Below are entries; count the lines among them that contain the word "computer", and give only the count.

----- Data for analysis

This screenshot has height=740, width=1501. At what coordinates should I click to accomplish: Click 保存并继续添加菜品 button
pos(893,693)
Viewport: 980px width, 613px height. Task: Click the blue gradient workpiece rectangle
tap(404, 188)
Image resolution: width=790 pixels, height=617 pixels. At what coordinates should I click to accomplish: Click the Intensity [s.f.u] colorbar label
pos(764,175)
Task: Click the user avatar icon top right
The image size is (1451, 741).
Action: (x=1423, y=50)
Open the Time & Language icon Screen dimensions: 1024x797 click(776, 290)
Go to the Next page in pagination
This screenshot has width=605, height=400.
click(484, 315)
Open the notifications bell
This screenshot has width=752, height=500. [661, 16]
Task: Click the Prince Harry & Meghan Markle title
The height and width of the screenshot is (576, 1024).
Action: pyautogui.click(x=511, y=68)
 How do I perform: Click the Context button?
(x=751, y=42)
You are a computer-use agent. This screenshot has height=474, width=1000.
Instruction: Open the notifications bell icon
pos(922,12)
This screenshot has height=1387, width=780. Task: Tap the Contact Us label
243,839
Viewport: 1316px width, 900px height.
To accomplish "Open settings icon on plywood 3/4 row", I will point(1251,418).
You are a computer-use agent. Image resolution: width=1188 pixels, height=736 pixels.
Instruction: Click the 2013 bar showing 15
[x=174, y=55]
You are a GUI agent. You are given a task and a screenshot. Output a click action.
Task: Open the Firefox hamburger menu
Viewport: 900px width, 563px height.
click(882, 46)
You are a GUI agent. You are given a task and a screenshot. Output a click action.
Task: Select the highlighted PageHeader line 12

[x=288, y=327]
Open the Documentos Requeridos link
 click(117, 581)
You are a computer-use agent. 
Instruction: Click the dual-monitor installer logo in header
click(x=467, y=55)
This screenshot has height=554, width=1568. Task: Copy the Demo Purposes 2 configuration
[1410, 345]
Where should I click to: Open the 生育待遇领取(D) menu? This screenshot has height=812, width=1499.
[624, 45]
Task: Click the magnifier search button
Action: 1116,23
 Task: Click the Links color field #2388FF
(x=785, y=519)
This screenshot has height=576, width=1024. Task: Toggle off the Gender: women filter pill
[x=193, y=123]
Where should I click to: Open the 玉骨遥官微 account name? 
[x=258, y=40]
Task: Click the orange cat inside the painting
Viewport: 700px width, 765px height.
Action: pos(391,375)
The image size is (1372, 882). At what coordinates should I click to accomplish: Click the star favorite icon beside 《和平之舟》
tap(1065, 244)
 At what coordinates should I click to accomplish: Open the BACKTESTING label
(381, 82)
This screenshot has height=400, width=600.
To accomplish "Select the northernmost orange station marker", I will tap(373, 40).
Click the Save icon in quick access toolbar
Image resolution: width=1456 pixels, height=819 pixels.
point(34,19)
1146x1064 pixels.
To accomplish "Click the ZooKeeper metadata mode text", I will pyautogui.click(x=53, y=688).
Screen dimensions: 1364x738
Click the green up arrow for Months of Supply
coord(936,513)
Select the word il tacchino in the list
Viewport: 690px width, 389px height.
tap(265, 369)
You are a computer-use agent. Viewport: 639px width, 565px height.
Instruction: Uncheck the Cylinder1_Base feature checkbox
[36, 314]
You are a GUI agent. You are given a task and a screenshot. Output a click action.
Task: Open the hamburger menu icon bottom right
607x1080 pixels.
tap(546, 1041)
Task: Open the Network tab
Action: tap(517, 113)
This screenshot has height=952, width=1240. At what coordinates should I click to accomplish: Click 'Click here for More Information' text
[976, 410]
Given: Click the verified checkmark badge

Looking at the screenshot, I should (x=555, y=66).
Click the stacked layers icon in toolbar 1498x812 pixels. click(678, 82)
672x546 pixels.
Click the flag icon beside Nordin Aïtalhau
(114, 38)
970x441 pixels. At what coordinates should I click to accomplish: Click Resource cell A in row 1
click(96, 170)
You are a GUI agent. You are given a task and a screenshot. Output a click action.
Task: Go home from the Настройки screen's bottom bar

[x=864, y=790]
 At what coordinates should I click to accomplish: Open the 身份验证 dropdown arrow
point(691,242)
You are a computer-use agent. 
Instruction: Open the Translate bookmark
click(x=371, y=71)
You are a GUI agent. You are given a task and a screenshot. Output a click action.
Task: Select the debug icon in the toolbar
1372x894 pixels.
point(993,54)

----------

__Reply to the task__
5